───── PASSAGE ─────

[guest author] You are what you play(ed)

It just so happens that the 2 projects I’m working on are for single player character genres albeit from different angles. Even after some of my first ideas didn’t work because of that very reason, I still tried to find ways to fit in other player characters because virtually all of the games I’ve been involved with have been traditional single-GM, multi-hero games. I know that’s just not going to work here, yet I still find myself automatically drifting back to traditional roleplaying paradigms in a pinch.

    Guest Author: Ping | January 15th, 2008 | | hide comments
  1. #3 Andy Short says:

    Or, you still have only one GM, but the players all run individually. It can actually work.

    I’m currently involved in such a campaign under the No Dice system in which all the player characters are based in their own worlds (a teenager in 1970s Florida, for example, one in modern-day Boston, one in Essex during the First World War, a street thief in pre-Crusades Baghdad, and myself, an 17th century Australian aborigine), and only sometimes do we step into another player’s setting and interact with them. Most of the time, we’re each playing out our own story.

───── INFORMATION SUPPLIED ─────

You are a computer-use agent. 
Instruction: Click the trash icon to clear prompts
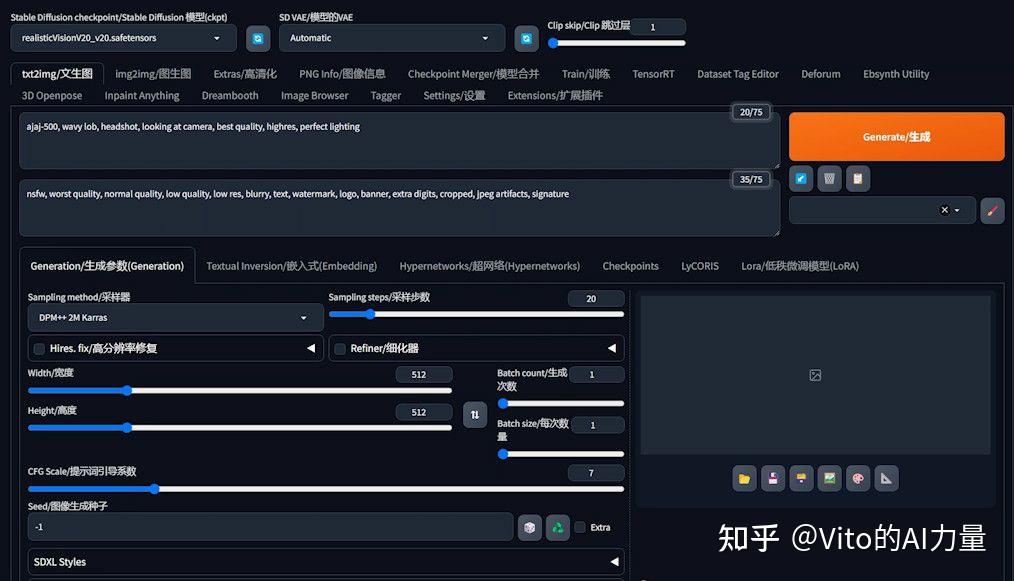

─────

# TASKS TO PERFORM
a) Edit the guest post on single-player roleplaying between "Or, you still" and "our own story.", inclusive, so that "campaign" becomes "game", and give that stretch again.
b) Resume the guest post on single-player roleplaying after its final sentence.
The data are separate material and are unrelated to the guest post on single-player roleplaying.

# ANSWERS FOR THIS EXERCISE
a)
Or, you still have only one GM, but the players all run individually. It can actually work.

    I’m currently involved in such a game under the No Dice system in which all the player characters are based in their own worlds (a teenager in 1970s Florida, for example, one in modern-day Boston, one in Essex during the First World War, a street thief in pre-Crusades Baghdad, and myself, an 17th century Australian aborigine), and only sometimes do we step into another player’s setting and interact with them. Most of the time, we’re each playing out our own story.

b)
    Now normally, you’d assume that this would be a disaster, since most of the time you’d have most players sitting around watching while one hogs the spotlight. But this is probably because the spotlighted player is essentially doing something you could be doing yourself; it’s actually as enjoyable watching in this case as playing, as the story the spotlighter is playing is completely different, possibly even of an entirely different tone, than that which your own character is playing.

    Something to consider.

  2. #2 Anonymous says:

    What about something opposite?
    Single-player, multi-GM game.

    Basically, the “GM”-figure controls the single hero, and the other players control locations, scenery, NPCs, monsters, etc…? It’s an idea I’ve batted around before.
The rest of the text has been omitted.